▸ Data for the task:
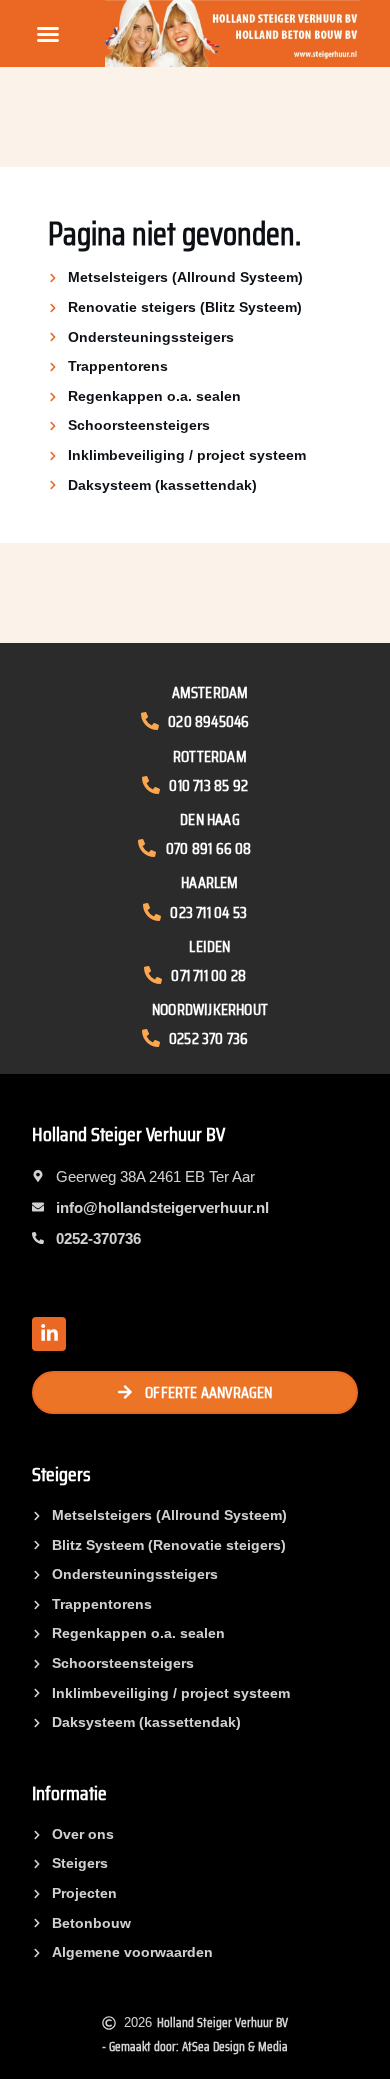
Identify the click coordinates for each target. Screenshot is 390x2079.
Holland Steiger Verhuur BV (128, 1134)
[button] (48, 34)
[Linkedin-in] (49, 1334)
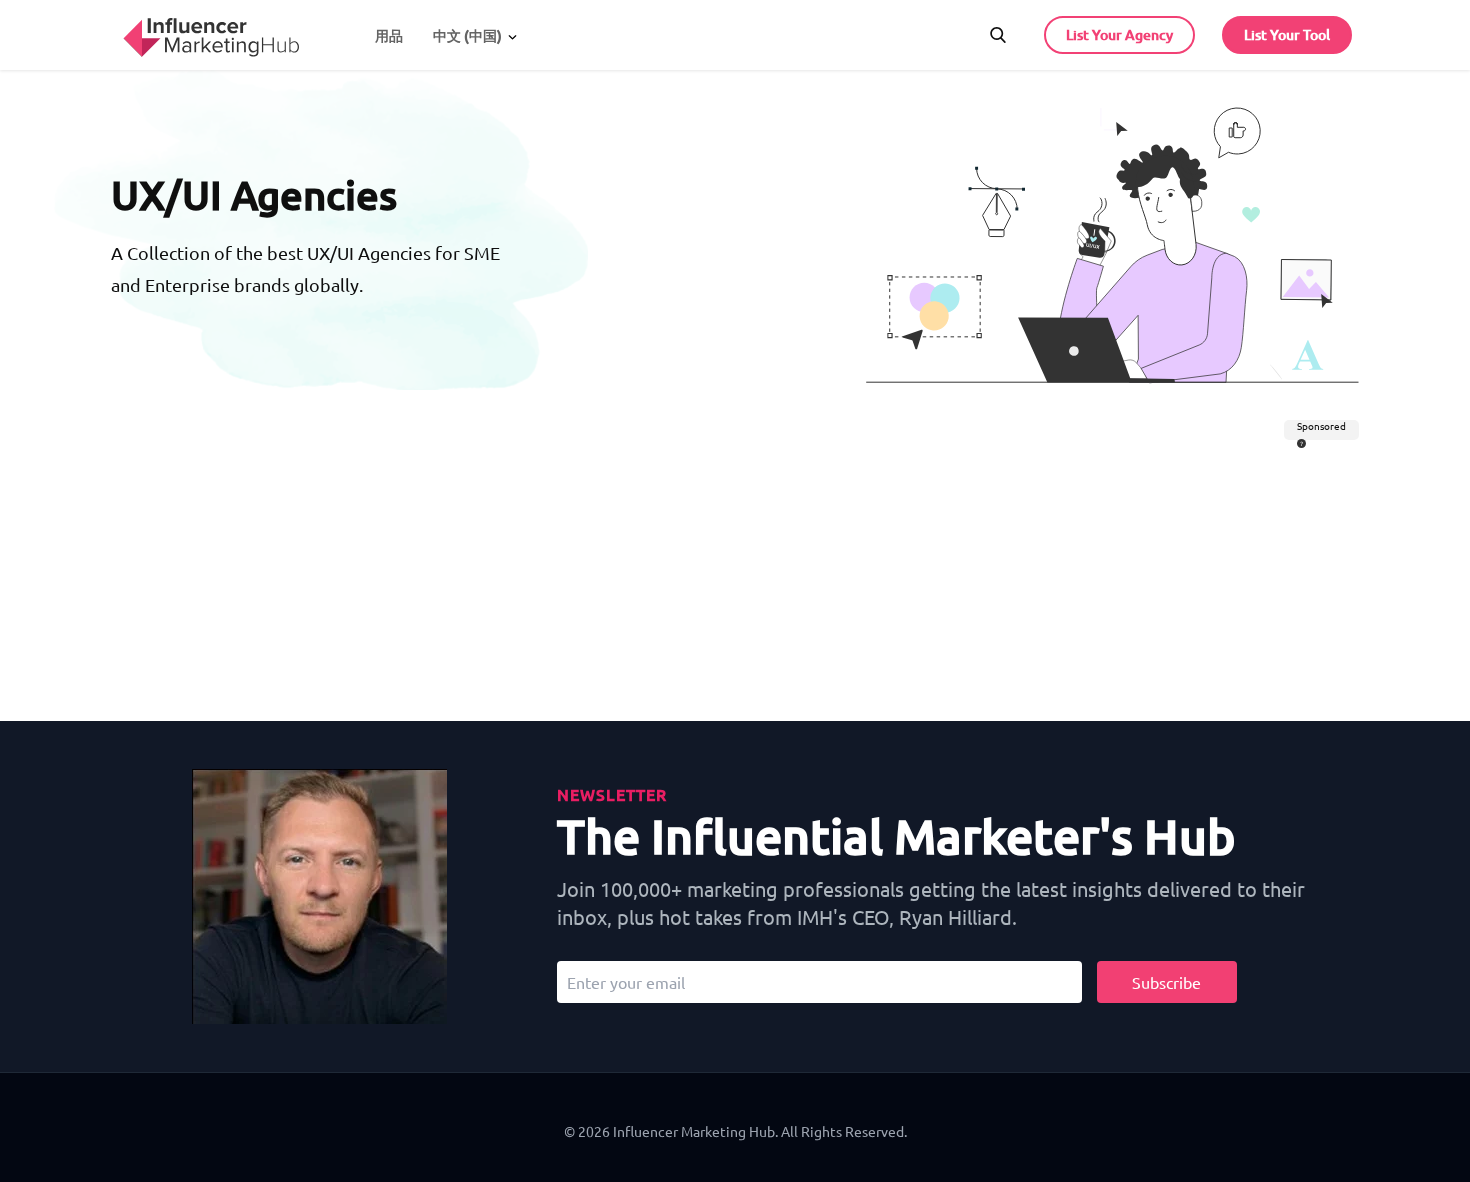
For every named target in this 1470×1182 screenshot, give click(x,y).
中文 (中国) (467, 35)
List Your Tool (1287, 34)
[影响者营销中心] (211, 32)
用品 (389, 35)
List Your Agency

* * *

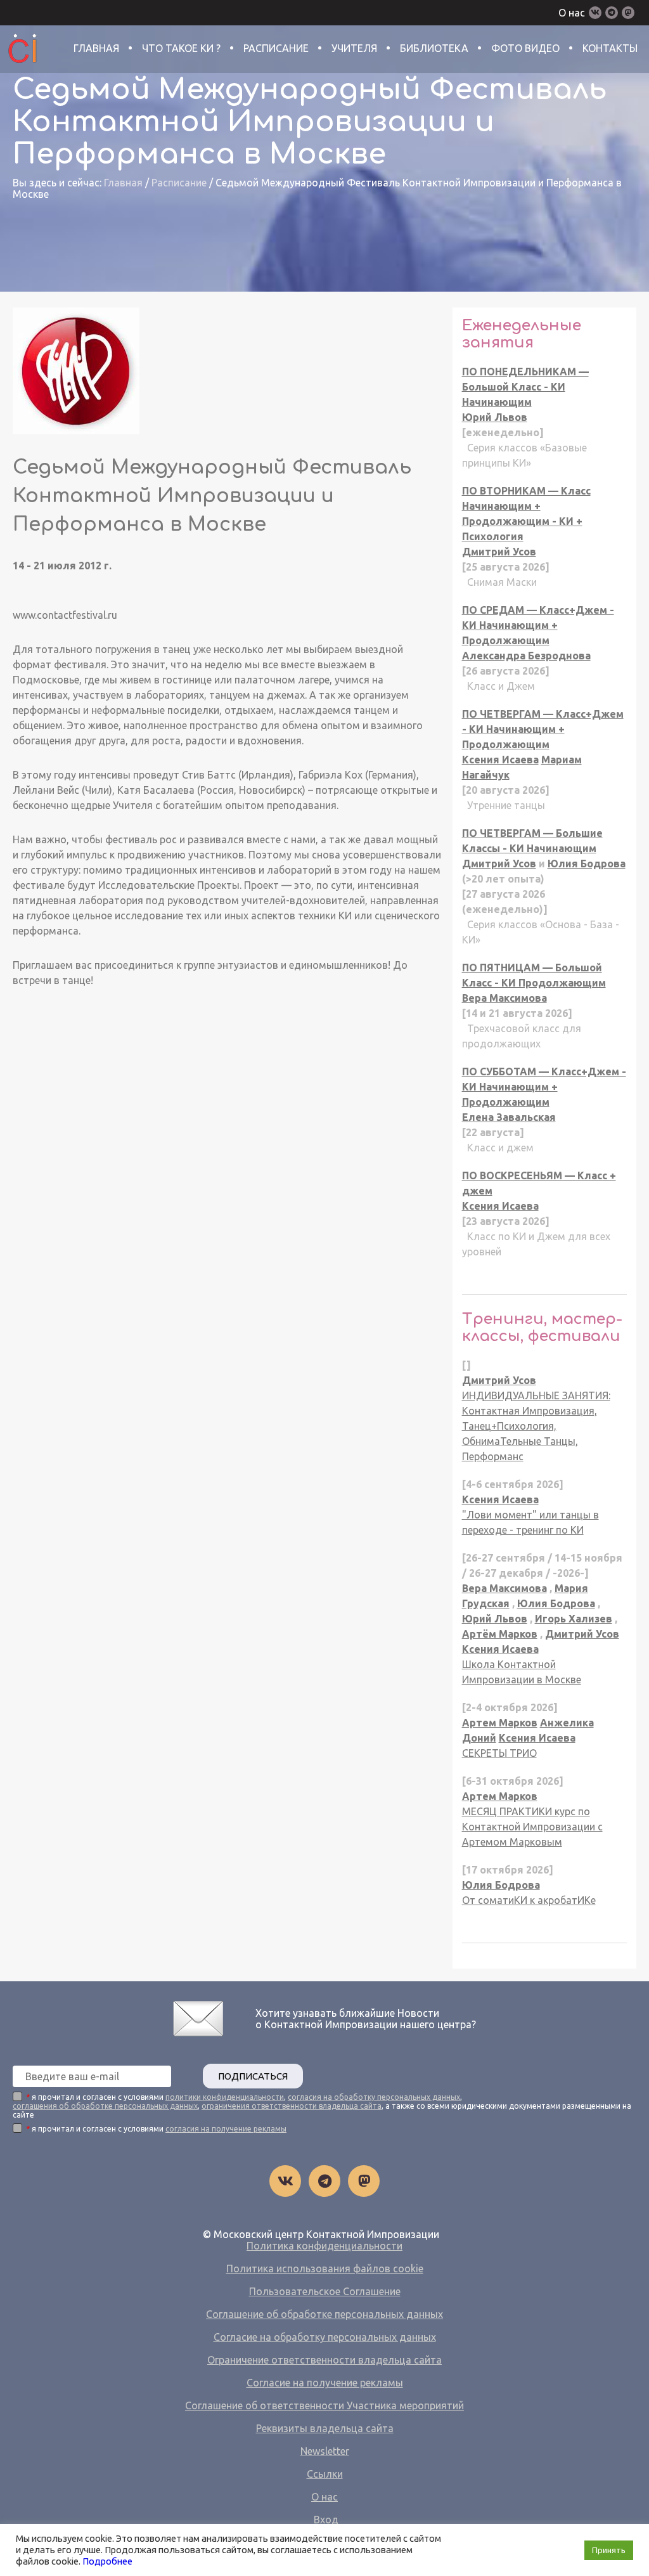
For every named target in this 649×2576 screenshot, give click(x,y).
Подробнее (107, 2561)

* * *

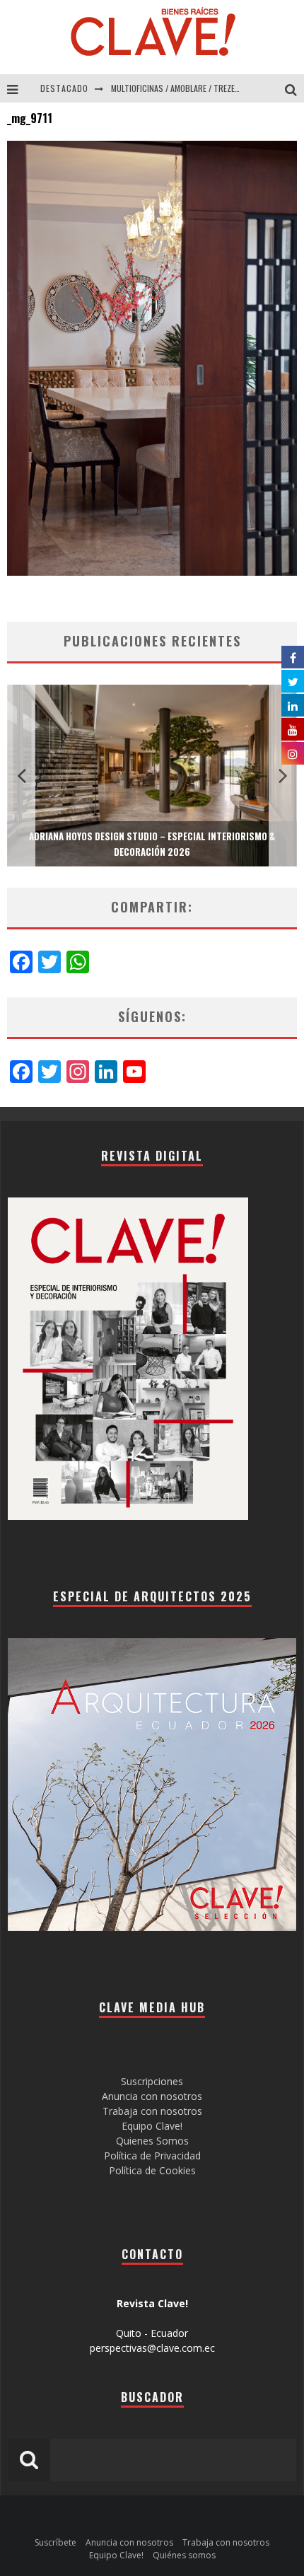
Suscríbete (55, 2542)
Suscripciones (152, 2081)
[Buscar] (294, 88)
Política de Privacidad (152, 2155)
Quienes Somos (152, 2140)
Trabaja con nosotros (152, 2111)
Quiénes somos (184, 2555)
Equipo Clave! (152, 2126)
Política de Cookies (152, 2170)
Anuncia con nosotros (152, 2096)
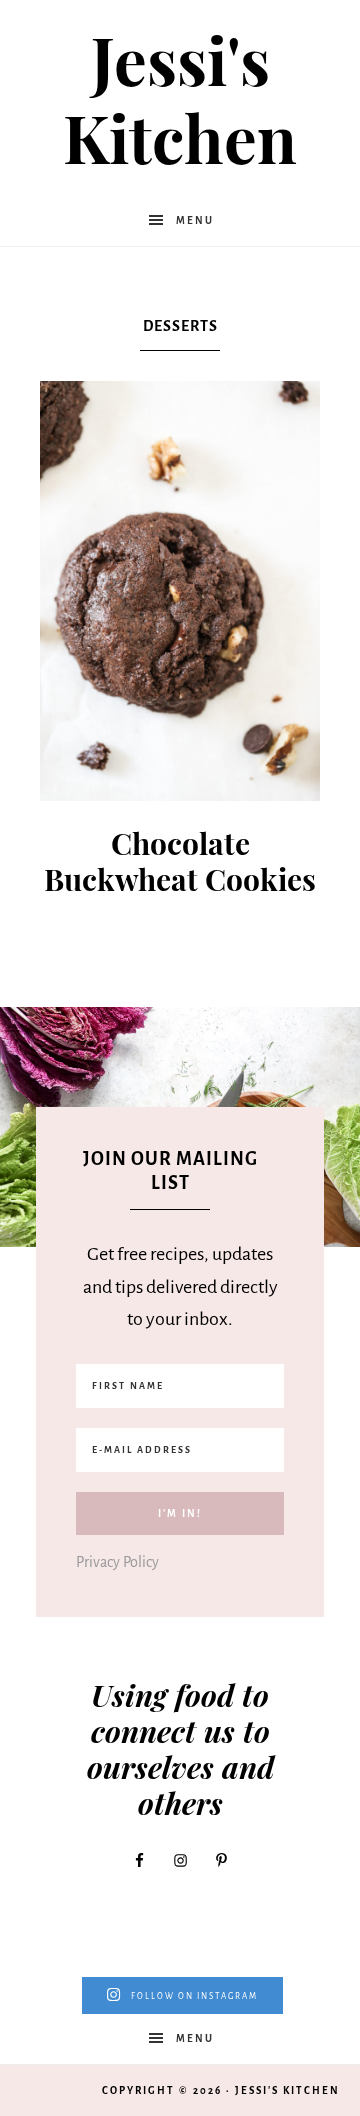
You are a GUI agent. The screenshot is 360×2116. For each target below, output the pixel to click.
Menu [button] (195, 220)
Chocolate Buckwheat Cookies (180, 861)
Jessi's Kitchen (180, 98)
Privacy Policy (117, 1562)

▸ Your goal: Start at the line above containing "Identify the click" and stop at the line containing "List Your Agency": print those lines and everything between them exactly, but not the pictures.

▸ Response below:
Identify the click coordinates for each target. Screenshot is 390x2079.
Holland Steiger Verhuur BV (128, 1134)
[button] (48, 34)
[Linkedin-in] (49, 1334)
For every named target in this 1470×1182 screenshot, give click(x,y).
中文 (中国) (467, 35)
List Your Tool (1287, 34)
[影响者营销中心] (211, 32)
用品 (389, 35)
List Your Agency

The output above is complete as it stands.